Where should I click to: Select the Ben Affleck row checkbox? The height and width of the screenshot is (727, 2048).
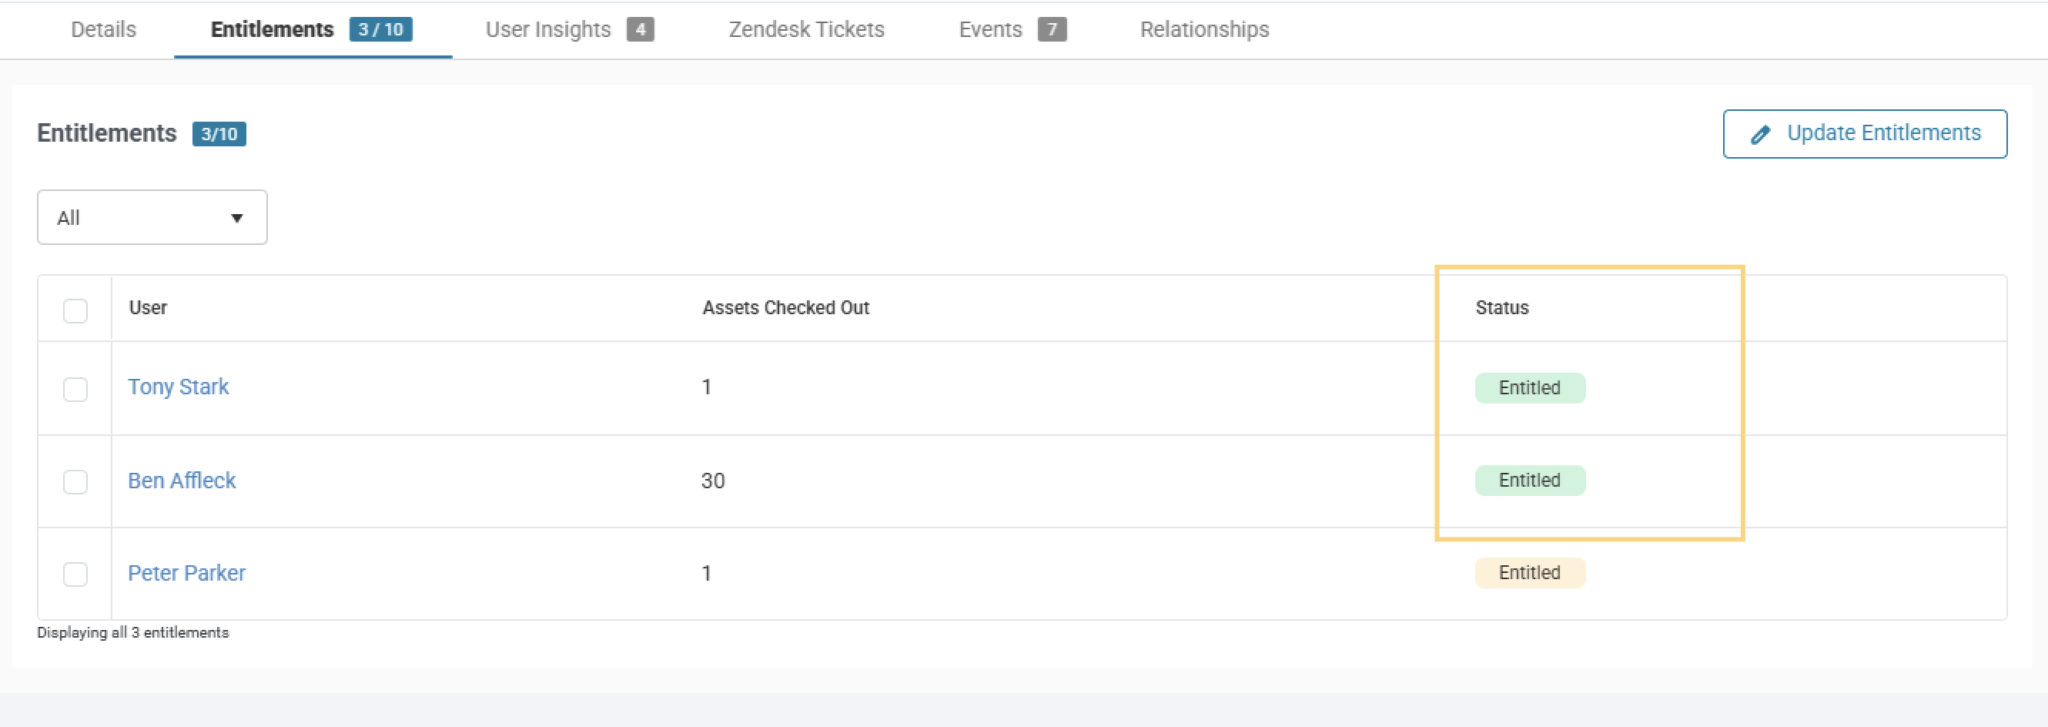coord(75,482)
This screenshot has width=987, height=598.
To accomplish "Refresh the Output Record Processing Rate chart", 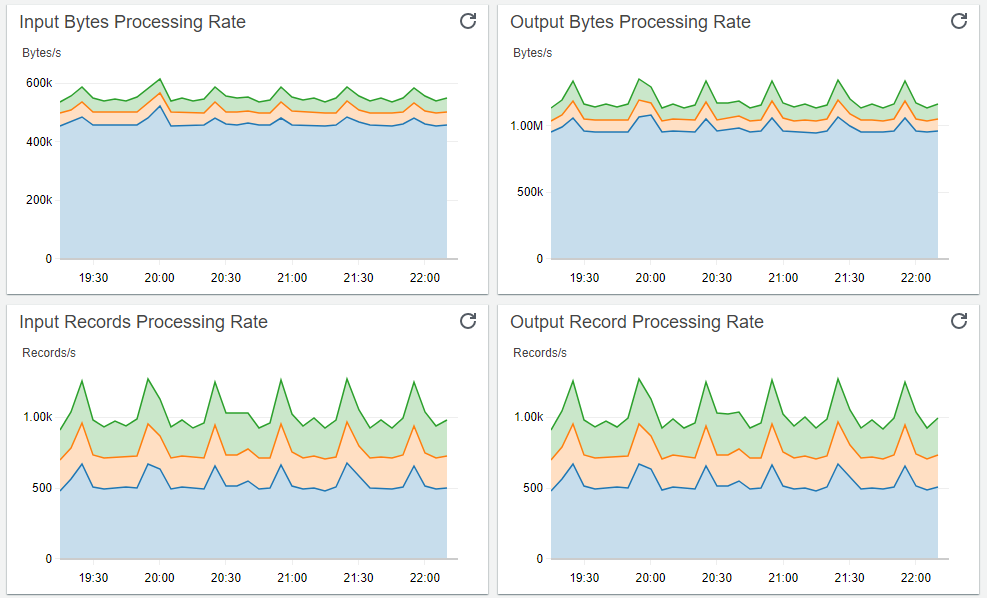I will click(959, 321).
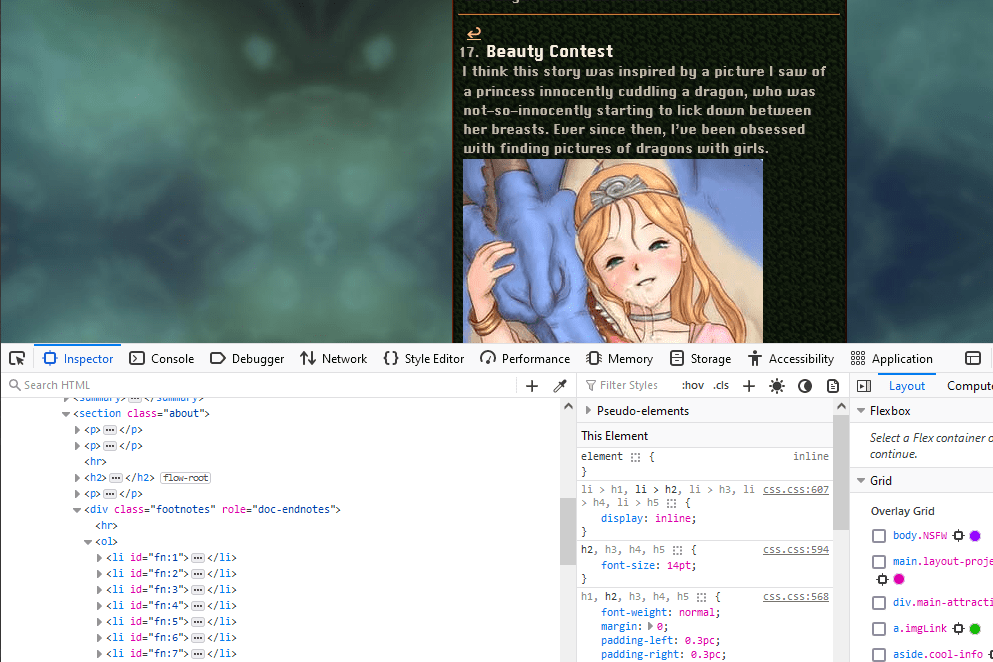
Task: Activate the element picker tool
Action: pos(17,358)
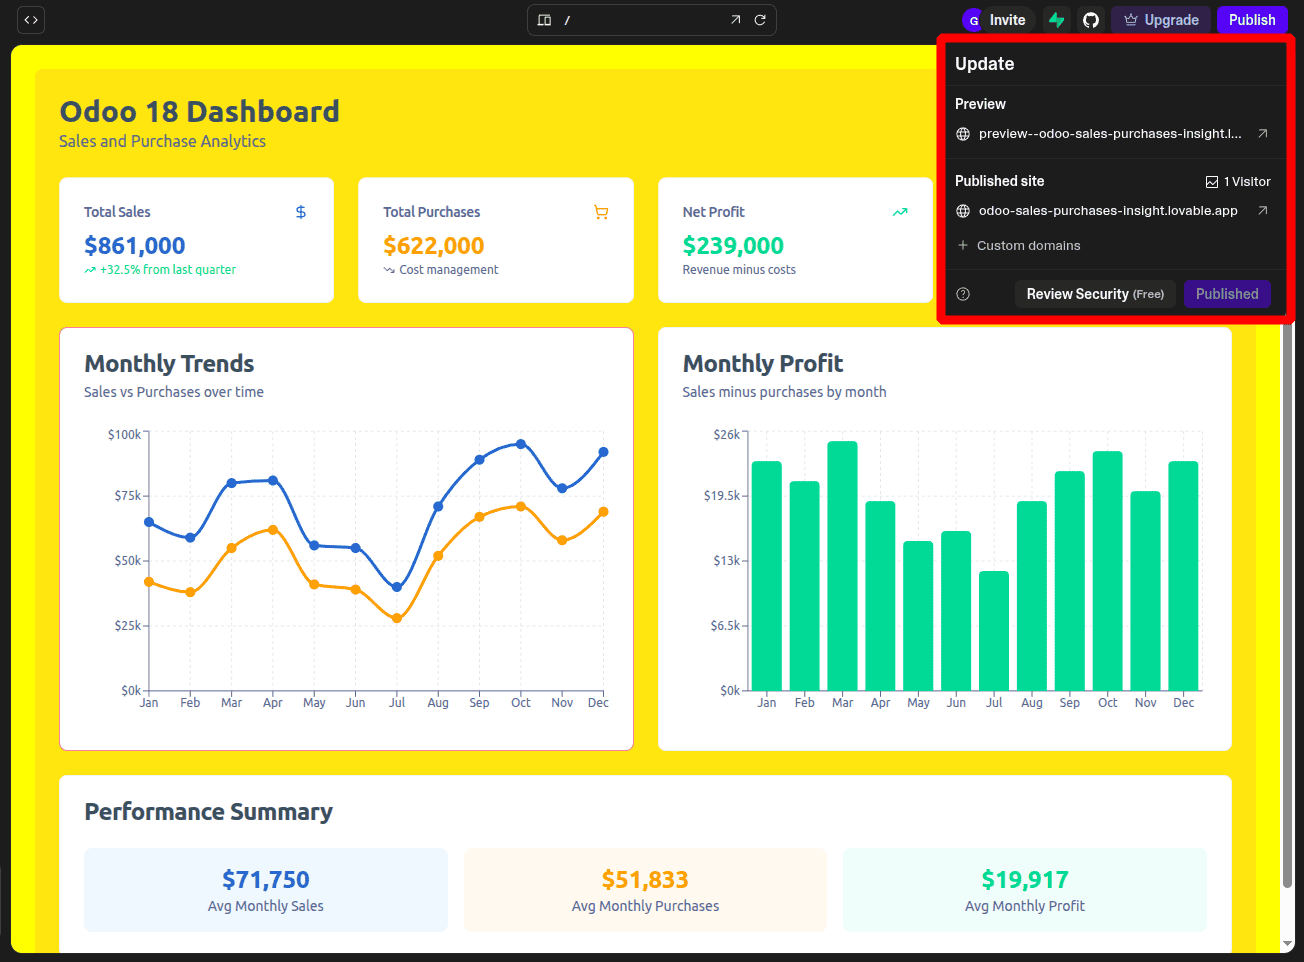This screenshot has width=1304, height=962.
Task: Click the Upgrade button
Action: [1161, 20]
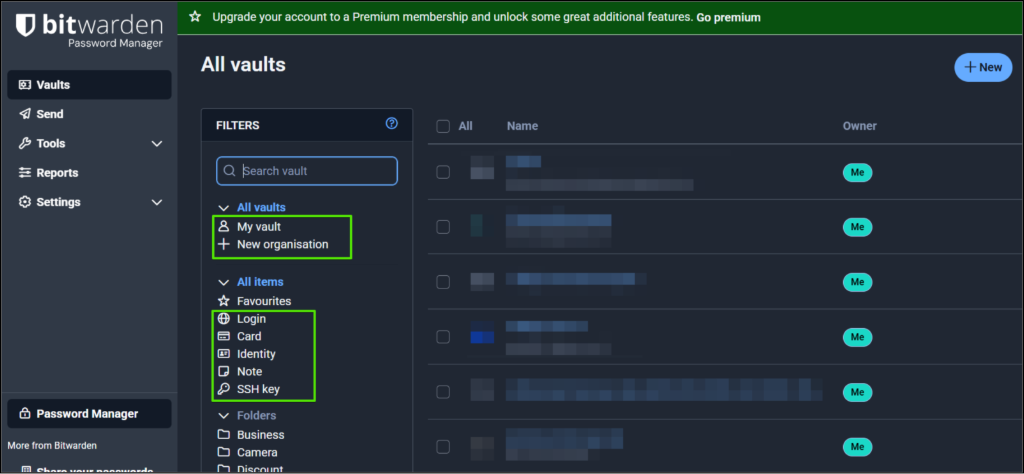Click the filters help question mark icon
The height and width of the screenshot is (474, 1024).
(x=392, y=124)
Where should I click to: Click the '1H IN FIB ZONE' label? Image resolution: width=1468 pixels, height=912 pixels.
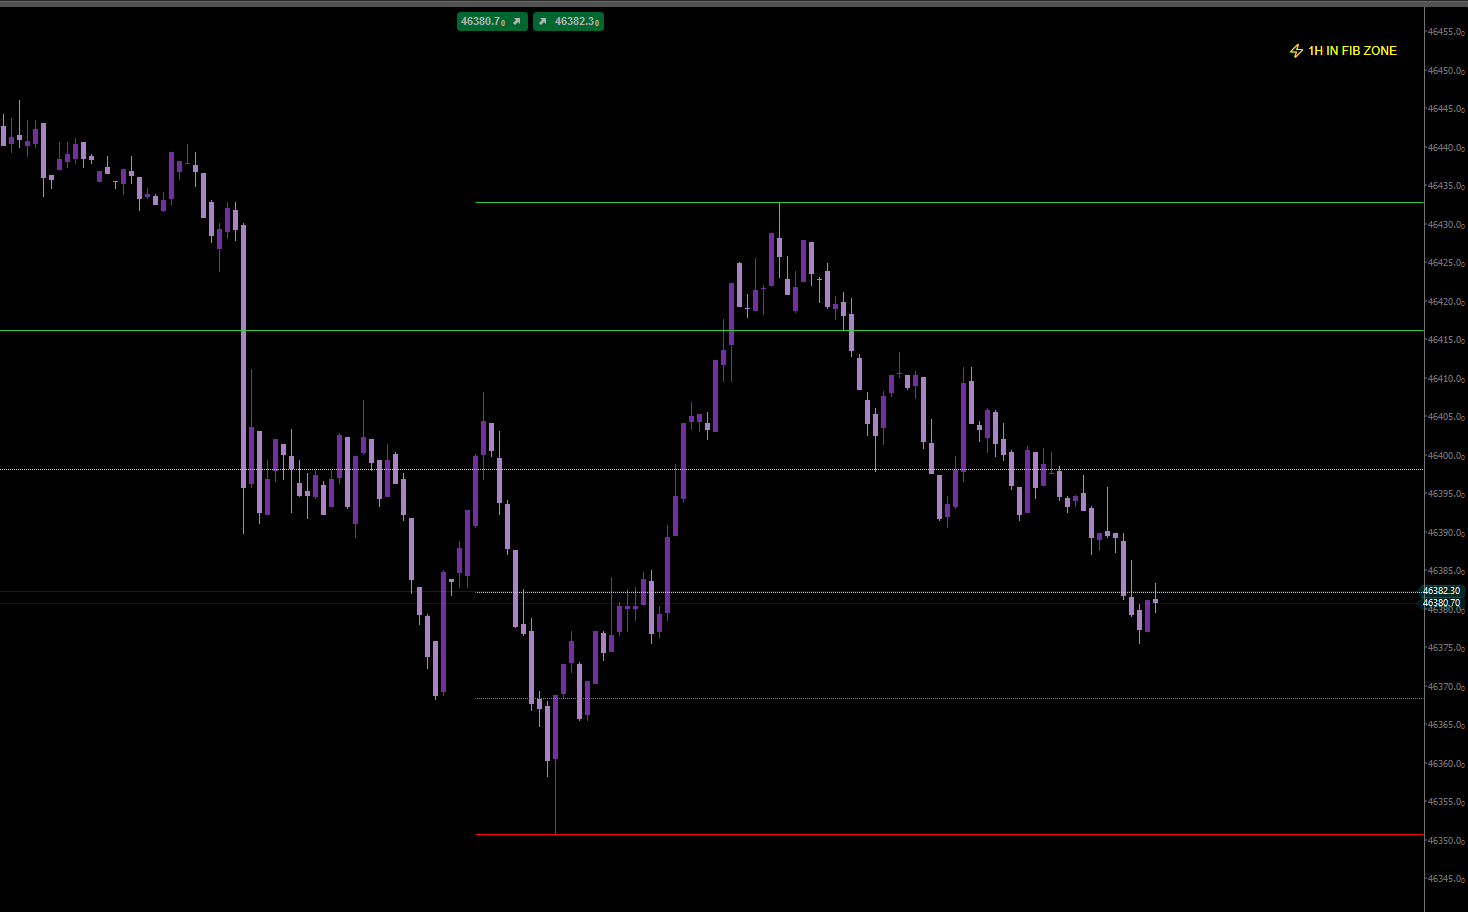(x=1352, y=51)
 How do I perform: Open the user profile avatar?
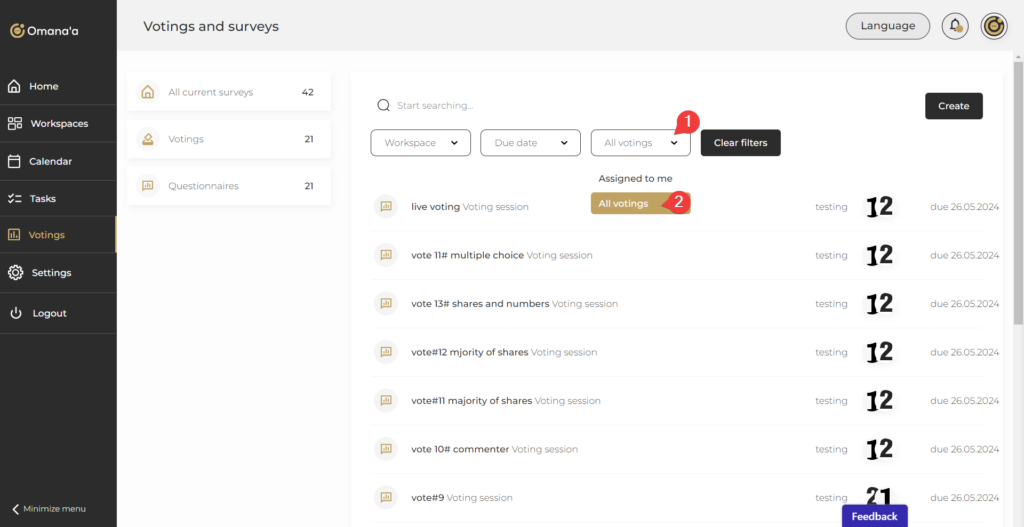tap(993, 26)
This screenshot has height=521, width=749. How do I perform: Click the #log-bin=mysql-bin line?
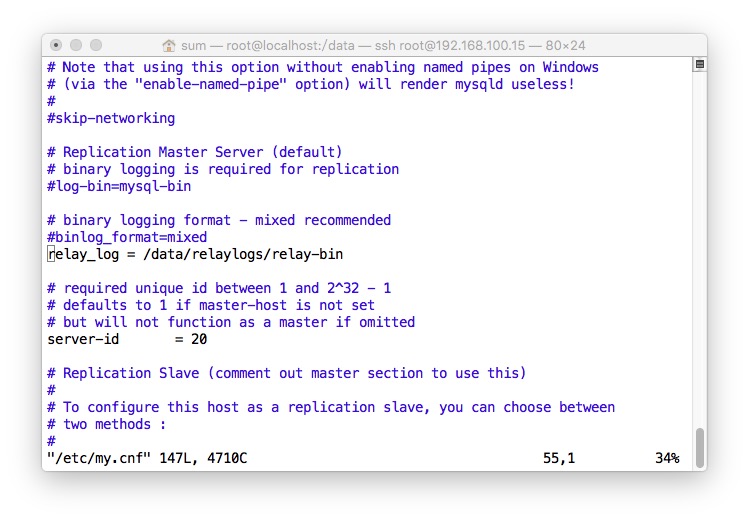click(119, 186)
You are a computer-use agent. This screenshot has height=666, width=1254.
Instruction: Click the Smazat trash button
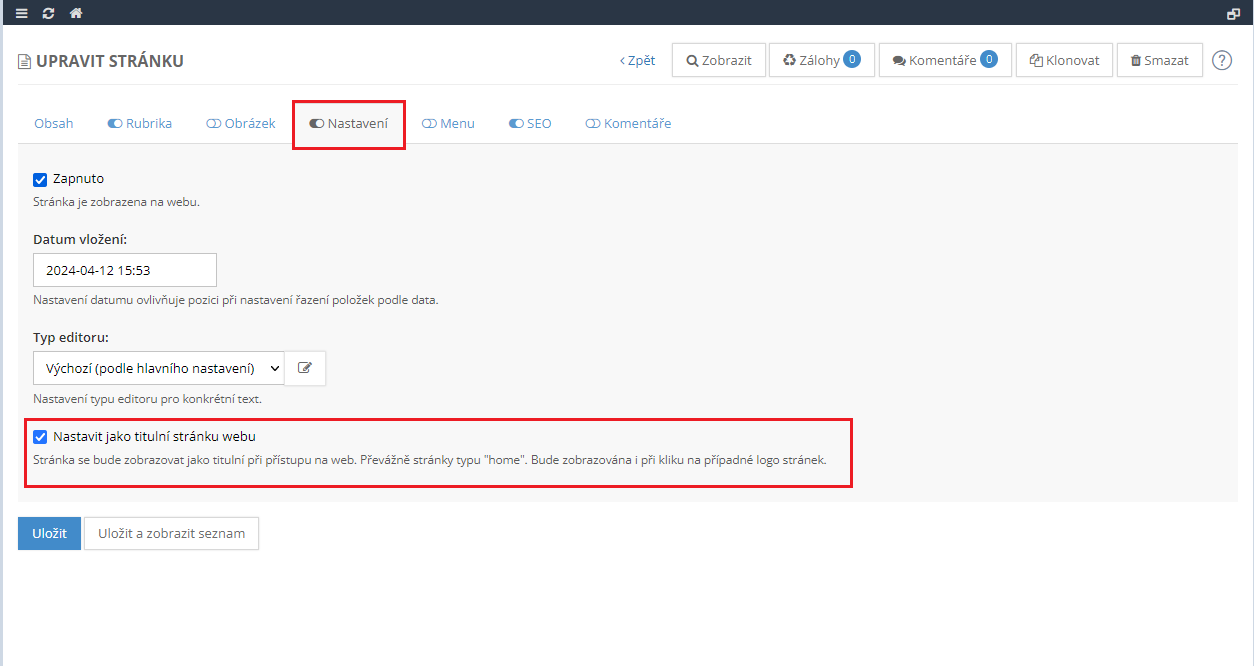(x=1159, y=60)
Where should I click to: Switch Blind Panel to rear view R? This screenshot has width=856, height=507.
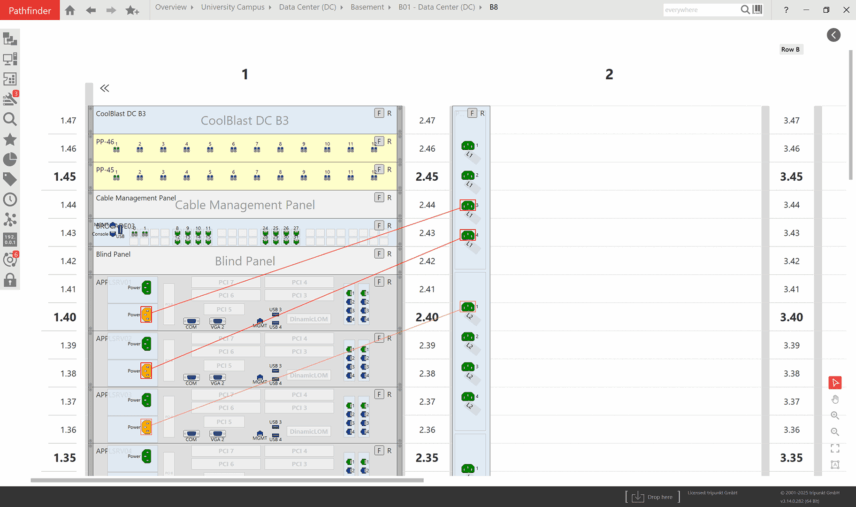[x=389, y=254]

▸ What is expected
Quote the records above exactly, from the first line through the line containing "This screenshot has width=987, height=598.", and leave out the pictures.

▸ Response
Where should I click to: Select the Ben Affleck row checkbox? The height and width of the screenshot is (727, 2048).
coord(75,482)
This screenshot has width=987, height=598.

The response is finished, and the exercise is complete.